1706 schloss der Antwerpener Kunsthändler Jacobus de Wit einen Vertrag mit den Antwerpener Malern Jan Frans (1686-1750) und Joseph van Bredael (1688-1739), worin er beide verpflichtete, mehrere Jahre lang Kopien nach den Gemälden Brueghels und Wouwermans anzufertigen. Joseph van Bredael erhielt im ersten Jahr für jede Kopie 6 Gulden, im zweiten 8 und im dritten und vierten Jahr 10 und dazu 1 Schilling Trinkgeld. Nach Erfüllung seiner Pflicht sollte er noch einen blauen Tuchmantel erhalten. Sein Cousin Jan Frans erhielt ein marginal höheres Entgelt, war jedoch ebenso an den Kunsthändler als Auftraggeber gebunden. Da es keinesfalls im Interesse des Kunsthandels sein konnte, dass die Kopisten ihre Werke eigens signierten, ist es schwierig und bisweilen unlösbar, Kopien einem bestimmten Künstler zuzuschreiben. Hinsichtlich der Van Bredaels ist interessant, dass Pieter van Bredael (oder Breda, 1629-1719), der Stammvater der Künstlerfamilie und Großvater von Jan Frans und Joseph, ebenfalls nach Wouwerman kopiert zu haben scheint. In transkribierten Nachlassinventaren wird oft ein P. van Breda (Bredael) oder "oude breda" genannt, wohingegen seine Enkel nicht explizit angeführt werden. Diese wiederum waren lediglich in den Anfängen ihrer künstlerischen Entwicklung dem Kopieren zugetan, ihre eigenen Bildschöpfungen fanden später ebenfalls zahlreiche Liebhaber, auch wenn sie im Charakter durchaus Wouwerman und Brueghel verbunden blieben. Joseph van Bredael begab sich 1736 nach Paris, nachdem er das Erbe seines in Wien verstorbenen Bruders und Malerkollegen Jan Peeter angetreten hatte. In Paris trat er in den Dienst des Herzogs von Orléans und folgte in diesem Amt Carel van Falens nach.
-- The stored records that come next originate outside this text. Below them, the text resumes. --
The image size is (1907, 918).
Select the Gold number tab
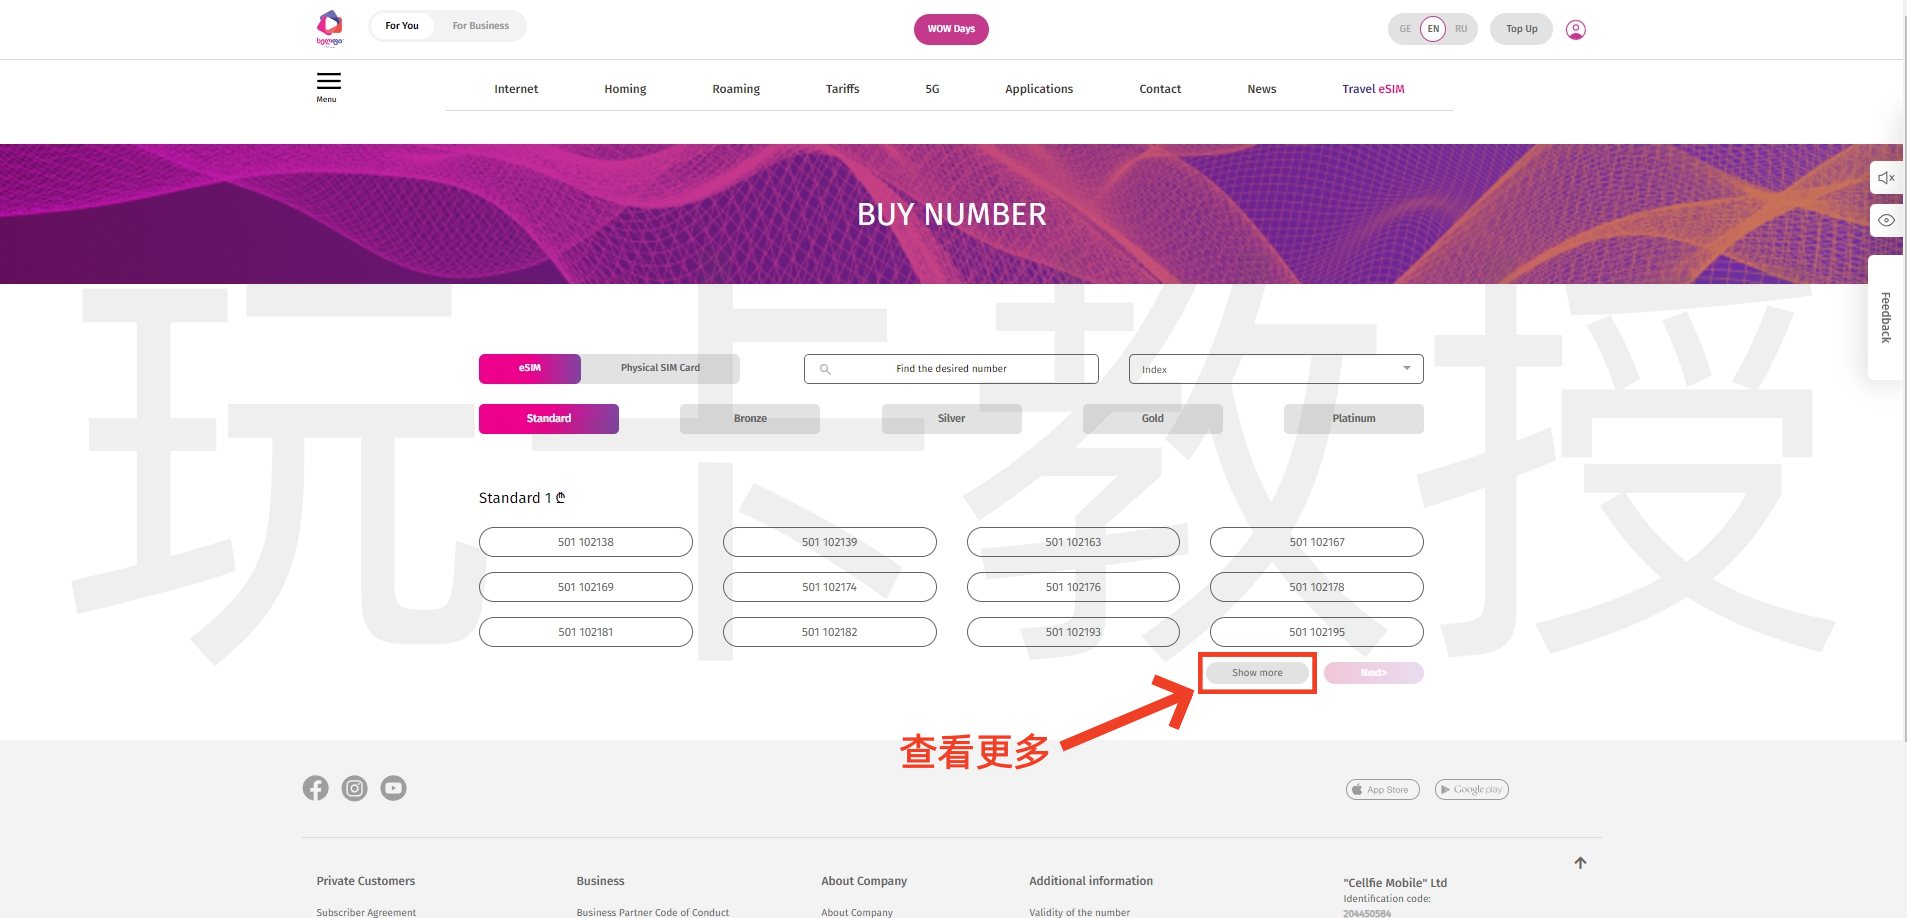tap(1152, 419)
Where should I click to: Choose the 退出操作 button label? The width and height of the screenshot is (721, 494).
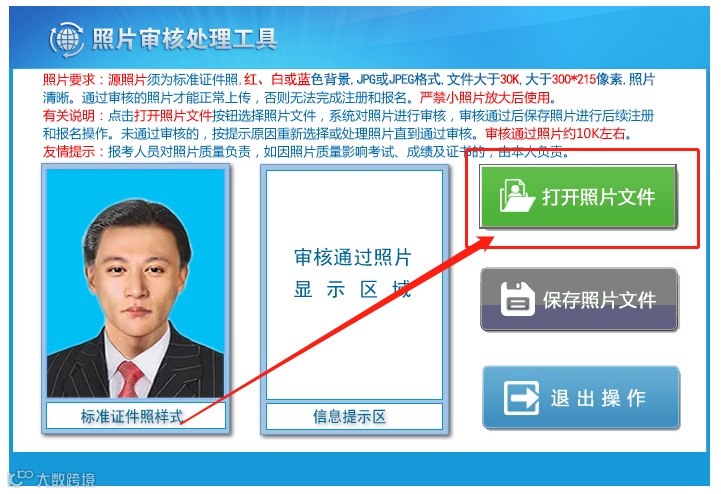pos(598,398)
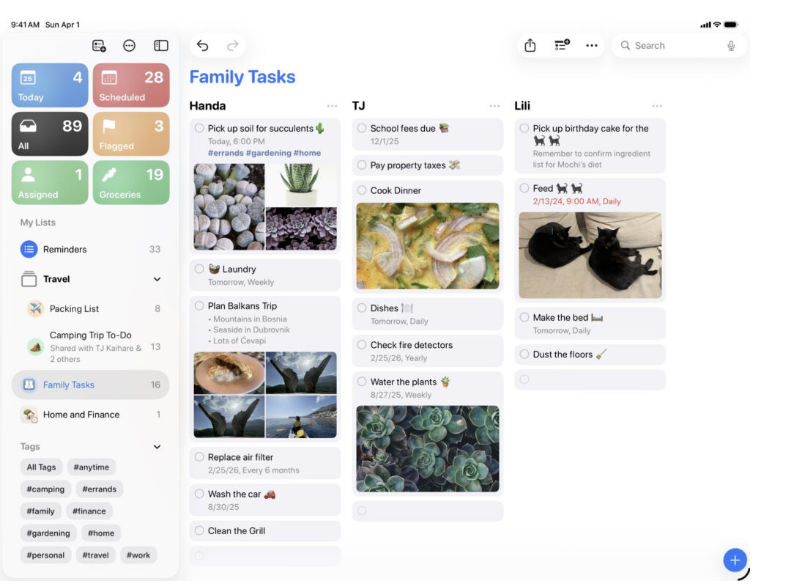Filter by the #gardening tag

click(48, 533)
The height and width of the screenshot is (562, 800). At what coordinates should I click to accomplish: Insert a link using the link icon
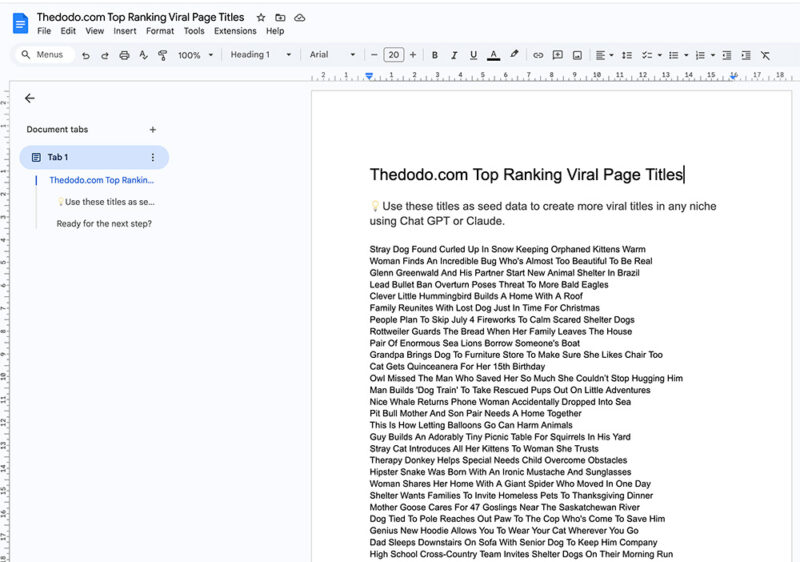click(538, 55)
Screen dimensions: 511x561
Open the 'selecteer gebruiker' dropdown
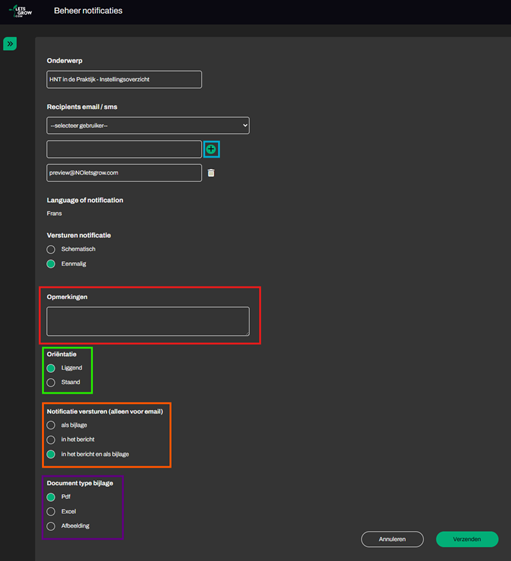[148, 126]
Klaus Ertz, Christa Nitze-Ertz: Josef van Bredael. 1688-1739. Die Gemälde mit kritischem Œuvrekatalog, Lingen 2007

Kathrin Bürger: Rezension zu Klaus Ertz, Christa Nitze-Ertz: Josef van Bredael.1688-1739. Die Gemälde mit kritischem Œuvrekatalog, Lingen 2006. In: Kunstchronik, Heft 4, April 2009, S. 177-179.

Kathrin Bürger: Über Einfluss und Nachwirkung von Philips Wouwerman. In: Philips Wouwerman. 1619-1668. Ausstellungskatalog Museumslandschaft Hessen Kassel, Koninklijk Kabinet van Schilderijen Mauritshuis, Den Haag, München 2009, S. 42-53.